• **Exercise requirements**
Go through the material below, find each line with the word "dimensions", and copy those lines.

═══ Data extracts ═══

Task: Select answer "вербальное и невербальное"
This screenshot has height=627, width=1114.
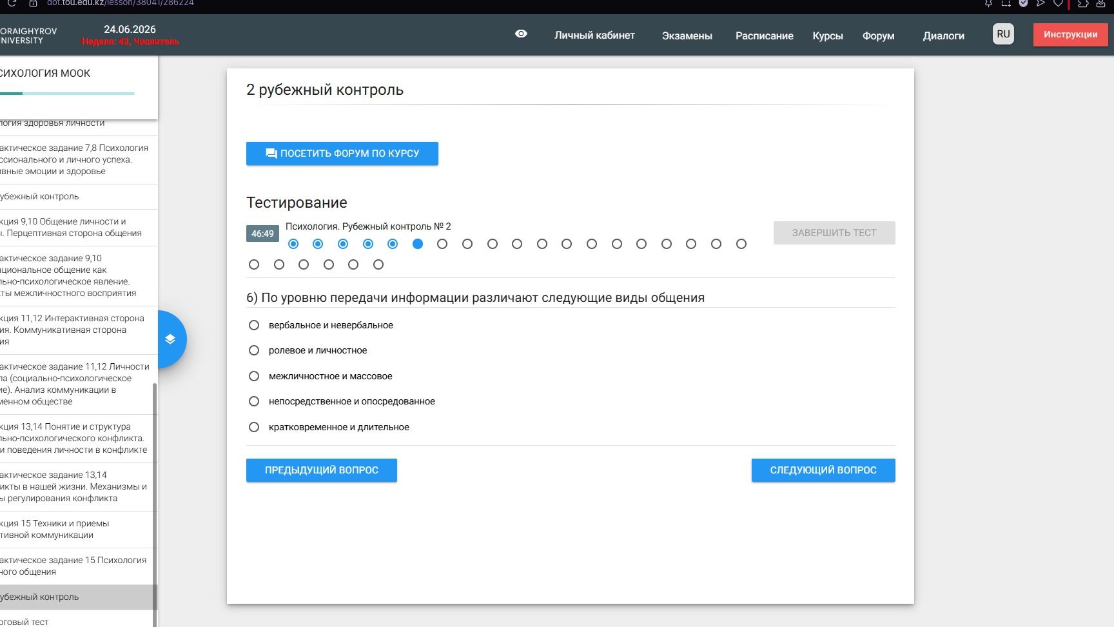Action: coord(254,325)
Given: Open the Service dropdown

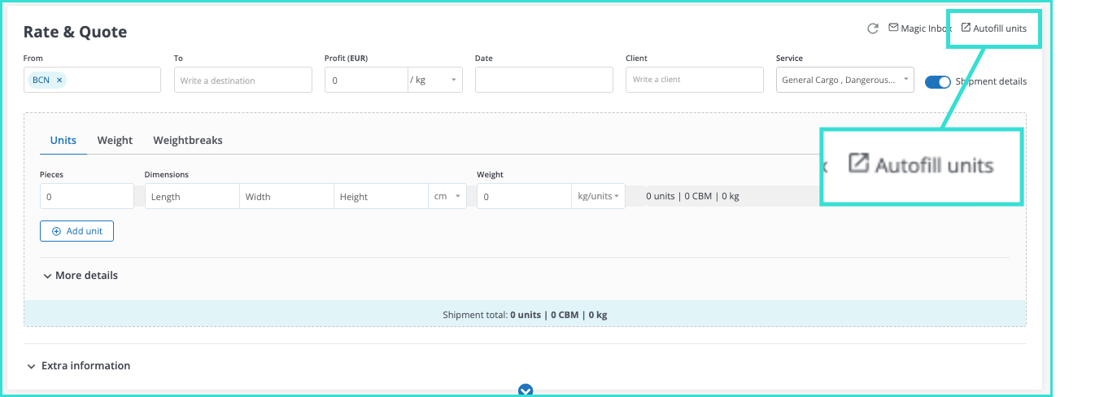Looking at the screenshot, I should coord(844,80).
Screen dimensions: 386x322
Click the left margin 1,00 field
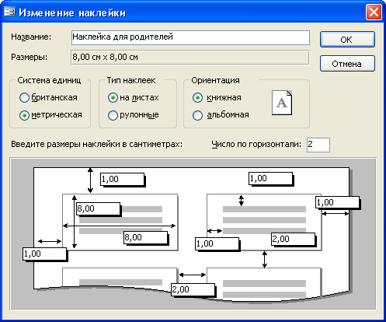tap(44, 254)
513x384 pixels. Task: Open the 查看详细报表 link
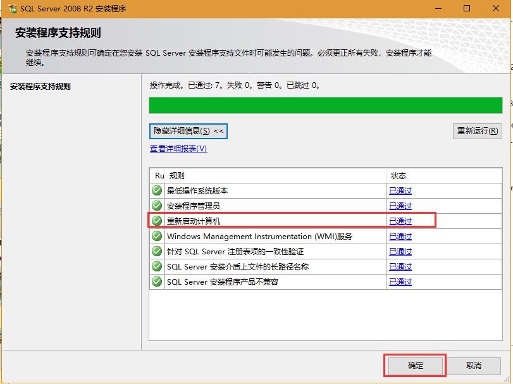tap(178, 149)
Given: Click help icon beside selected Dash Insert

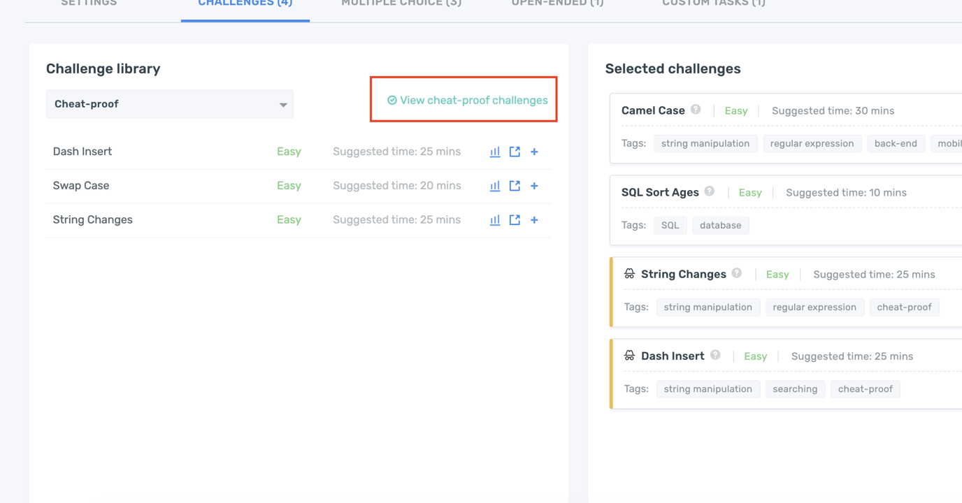Looking at the screenshot, I should pos(715,355).
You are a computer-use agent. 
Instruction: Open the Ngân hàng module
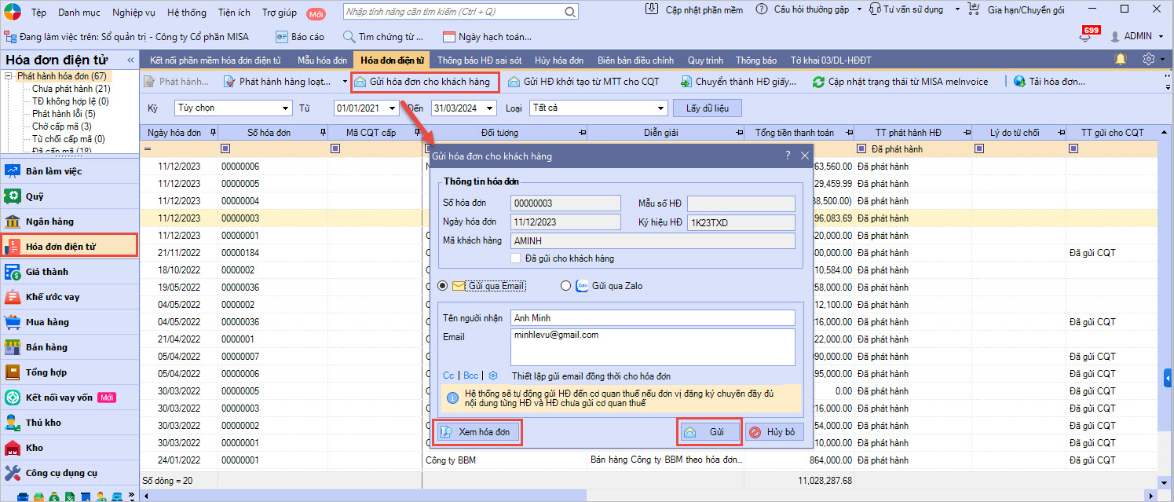pyautogui.click(x=49, y=222)
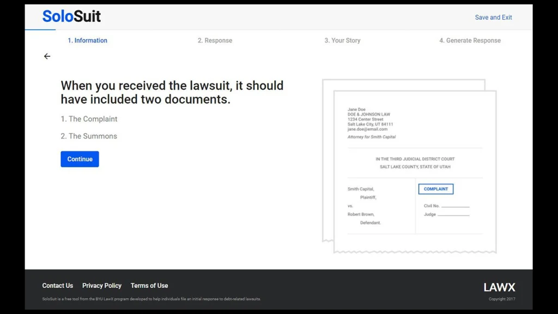Viewport: 558px width, 314px height.
Task: Open the Privacy Policy link
Action: tap(102, 286)
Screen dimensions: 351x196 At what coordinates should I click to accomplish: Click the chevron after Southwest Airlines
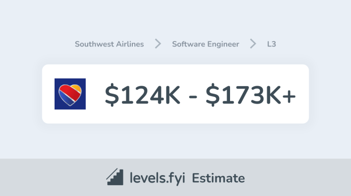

═══

• **Solution for this exercise**
Screen dimensions: 386x322
Screen dimensions: 351x196 At what coordinates should I click to accomplish: Click the chevron after Southwest Airlines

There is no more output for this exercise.